L’imperatore ci riprova ancora, e stavolta lo fa tornando in Europa, a quasi quattro anni dalla breve parentesi alla Roma, durata appena nove mesi e chiusasi l’8 marzo 2011, con una rescissione consensuale del contratto.

Dopo il traumatico divorzio, anch’esso consensuale, dall’Atletico Paranaense, avvenuto nell’aprile 2014 dopo appena quattro mesi di militanza nel club brasiliano di massima serie, Adriano Leite Ribeiro, ex attaccante di Parma e Inter, riparte dal Le Havre, formazione di Ligue 2, corrispettivo francese della nostra Serie B.

Questo è quanto annunciato dallo stesso calciatore trentaduenne in un tweet del 25 dicembre, scritto per l’occasione proprio in francese. Queste le sue parole:

Un joyeux noël pour mes nouveaux supporters du Havre . Très heureux d’être avec vous pour un nouveau challenge sportif !!!

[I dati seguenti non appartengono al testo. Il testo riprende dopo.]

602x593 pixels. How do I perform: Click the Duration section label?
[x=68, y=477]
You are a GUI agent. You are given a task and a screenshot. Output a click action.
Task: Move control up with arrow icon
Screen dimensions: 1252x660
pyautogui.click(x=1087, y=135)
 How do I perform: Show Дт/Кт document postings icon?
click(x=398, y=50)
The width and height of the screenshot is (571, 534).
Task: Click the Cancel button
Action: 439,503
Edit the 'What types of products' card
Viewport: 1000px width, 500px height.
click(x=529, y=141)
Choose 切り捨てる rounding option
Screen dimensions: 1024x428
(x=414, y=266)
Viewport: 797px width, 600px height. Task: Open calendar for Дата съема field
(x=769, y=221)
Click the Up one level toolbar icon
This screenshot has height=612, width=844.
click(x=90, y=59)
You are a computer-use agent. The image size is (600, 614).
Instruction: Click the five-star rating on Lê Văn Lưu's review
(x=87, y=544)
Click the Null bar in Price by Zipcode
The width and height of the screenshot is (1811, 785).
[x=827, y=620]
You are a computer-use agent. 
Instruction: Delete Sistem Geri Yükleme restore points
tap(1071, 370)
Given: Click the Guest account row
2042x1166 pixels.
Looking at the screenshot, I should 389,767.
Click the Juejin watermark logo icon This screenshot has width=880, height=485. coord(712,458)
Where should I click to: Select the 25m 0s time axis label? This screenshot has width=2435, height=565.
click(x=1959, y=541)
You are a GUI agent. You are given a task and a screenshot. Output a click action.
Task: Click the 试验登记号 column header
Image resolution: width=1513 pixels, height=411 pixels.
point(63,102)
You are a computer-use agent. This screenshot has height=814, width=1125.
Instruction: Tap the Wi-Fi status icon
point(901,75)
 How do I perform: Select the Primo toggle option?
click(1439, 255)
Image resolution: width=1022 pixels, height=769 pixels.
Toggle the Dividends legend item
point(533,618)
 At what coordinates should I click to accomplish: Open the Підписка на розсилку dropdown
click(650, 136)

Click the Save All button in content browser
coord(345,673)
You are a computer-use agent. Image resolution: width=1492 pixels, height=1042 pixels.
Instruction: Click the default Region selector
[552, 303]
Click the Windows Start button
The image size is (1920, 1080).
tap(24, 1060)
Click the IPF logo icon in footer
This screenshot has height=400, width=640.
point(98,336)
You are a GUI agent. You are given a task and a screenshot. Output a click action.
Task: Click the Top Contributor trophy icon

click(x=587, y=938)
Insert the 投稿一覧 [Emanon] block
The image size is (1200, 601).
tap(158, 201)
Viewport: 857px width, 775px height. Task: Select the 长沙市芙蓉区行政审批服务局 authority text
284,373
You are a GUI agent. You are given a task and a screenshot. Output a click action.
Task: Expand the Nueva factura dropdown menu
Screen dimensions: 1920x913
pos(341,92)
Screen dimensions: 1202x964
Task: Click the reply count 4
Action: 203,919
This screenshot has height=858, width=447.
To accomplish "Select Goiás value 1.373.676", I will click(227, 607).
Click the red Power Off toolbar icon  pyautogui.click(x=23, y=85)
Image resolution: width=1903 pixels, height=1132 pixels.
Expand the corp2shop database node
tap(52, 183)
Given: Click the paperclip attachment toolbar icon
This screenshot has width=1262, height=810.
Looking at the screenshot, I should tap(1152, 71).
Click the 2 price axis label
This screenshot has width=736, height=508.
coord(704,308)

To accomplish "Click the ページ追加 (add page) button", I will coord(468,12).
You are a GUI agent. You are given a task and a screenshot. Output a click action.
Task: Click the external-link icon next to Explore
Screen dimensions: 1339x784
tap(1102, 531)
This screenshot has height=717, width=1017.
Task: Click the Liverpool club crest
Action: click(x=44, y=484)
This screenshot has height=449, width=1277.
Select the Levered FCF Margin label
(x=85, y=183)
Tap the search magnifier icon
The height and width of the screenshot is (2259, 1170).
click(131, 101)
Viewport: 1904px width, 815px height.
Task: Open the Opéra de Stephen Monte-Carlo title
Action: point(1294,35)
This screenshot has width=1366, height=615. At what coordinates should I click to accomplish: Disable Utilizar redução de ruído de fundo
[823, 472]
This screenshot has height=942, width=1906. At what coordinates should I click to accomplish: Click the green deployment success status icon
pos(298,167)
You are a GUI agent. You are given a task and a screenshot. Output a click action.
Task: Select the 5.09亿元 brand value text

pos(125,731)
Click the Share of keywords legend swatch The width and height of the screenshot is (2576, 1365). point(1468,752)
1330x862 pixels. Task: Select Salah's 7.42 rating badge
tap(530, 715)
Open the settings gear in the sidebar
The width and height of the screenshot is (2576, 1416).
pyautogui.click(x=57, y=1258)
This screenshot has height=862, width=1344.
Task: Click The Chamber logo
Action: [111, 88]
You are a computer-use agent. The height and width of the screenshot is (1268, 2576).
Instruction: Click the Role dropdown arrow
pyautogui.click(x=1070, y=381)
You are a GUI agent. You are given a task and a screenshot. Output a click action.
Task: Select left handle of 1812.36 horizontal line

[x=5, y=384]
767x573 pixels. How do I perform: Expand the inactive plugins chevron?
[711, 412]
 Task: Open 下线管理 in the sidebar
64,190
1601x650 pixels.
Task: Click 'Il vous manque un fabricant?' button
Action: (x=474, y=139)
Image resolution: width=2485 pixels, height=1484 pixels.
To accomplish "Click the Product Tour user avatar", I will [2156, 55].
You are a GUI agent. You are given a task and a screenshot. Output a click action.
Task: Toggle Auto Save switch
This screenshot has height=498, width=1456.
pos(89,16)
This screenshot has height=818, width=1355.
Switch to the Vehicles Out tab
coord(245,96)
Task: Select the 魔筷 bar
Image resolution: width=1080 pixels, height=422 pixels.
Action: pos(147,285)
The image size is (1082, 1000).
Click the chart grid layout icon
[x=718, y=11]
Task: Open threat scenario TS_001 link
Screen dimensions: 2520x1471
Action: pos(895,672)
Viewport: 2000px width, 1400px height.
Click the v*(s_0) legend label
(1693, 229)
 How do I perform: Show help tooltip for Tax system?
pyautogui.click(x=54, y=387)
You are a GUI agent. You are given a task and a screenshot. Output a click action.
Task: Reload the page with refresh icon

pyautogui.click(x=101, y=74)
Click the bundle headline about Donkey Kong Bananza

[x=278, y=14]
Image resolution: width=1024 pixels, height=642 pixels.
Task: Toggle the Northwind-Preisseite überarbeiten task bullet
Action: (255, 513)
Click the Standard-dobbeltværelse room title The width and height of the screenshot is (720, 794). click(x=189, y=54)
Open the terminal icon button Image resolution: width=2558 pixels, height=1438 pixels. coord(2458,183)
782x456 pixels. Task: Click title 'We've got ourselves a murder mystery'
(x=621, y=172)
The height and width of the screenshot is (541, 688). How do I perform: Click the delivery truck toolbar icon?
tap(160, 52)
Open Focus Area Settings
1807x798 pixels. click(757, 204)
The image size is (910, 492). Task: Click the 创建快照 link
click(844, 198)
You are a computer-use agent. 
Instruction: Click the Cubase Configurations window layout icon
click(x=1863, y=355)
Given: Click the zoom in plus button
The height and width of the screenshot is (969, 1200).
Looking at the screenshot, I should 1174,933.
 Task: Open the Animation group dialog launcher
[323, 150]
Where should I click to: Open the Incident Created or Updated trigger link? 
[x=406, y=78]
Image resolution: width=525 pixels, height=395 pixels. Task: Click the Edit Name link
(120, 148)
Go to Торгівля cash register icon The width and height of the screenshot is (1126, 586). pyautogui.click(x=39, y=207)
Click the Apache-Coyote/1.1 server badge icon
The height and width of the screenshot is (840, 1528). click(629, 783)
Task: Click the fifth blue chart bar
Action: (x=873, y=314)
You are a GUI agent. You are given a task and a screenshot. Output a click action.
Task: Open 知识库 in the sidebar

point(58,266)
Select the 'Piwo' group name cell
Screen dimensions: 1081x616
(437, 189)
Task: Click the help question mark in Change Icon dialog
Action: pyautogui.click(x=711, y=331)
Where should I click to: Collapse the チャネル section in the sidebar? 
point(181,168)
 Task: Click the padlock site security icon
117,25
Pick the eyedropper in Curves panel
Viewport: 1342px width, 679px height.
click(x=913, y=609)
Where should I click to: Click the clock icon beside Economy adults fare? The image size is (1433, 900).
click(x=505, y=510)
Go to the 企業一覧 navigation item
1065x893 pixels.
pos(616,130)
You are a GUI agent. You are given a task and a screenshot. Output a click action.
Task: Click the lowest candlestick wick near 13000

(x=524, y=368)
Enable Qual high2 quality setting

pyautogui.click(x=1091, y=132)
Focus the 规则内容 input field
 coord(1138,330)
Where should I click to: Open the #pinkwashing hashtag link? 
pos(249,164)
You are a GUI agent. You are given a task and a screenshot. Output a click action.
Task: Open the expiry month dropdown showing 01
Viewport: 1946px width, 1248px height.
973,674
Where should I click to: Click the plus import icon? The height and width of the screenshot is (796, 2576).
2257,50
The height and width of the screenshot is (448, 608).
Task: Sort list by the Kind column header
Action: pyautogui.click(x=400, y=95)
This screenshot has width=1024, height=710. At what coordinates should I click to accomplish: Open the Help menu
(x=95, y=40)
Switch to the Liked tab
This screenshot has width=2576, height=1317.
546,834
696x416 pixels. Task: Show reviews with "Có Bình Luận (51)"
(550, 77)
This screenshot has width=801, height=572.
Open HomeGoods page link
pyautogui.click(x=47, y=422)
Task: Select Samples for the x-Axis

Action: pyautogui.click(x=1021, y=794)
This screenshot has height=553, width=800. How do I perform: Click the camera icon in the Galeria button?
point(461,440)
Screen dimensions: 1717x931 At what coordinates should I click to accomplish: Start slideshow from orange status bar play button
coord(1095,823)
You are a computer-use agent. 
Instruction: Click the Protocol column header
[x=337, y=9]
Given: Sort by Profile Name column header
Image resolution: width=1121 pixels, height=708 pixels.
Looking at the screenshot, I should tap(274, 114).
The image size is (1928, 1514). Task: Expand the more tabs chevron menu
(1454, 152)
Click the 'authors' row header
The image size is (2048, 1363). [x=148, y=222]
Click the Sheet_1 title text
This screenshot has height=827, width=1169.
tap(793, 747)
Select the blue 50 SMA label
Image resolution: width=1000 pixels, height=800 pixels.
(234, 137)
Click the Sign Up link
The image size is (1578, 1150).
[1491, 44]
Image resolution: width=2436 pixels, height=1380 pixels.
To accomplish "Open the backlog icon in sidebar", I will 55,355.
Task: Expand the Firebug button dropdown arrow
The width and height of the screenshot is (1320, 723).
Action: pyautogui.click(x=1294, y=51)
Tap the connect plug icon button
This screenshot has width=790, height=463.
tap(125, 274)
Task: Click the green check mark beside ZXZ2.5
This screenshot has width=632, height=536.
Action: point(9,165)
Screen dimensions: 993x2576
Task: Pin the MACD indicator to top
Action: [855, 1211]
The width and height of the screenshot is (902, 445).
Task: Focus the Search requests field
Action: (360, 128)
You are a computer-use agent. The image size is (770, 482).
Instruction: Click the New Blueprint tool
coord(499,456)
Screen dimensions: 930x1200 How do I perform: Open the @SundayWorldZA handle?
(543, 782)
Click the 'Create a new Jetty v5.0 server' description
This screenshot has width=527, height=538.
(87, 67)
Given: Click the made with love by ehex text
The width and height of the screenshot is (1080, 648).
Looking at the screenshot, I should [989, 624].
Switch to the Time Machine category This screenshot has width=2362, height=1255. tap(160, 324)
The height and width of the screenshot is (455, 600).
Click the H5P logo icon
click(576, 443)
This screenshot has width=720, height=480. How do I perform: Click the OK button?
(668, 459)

traduzione: “Buon Natale ai miei nuovi tifosi del Le Havre. Sono molto felice di essere con voi per un nuova sfida sportiva!!!

Tutto confermato anche dal suo agente Mauro Bousquet. Per il suo assistito, che sbarcherà in Normandia nei giorni compresi tra domani, domenica 28 dicembre, e venerdì 2 gennaio, è previsto un contratto di sei mesi, la cui firma è la tanto sospirata conclusione di contatti avviati tra le parti fin da inizio novembre.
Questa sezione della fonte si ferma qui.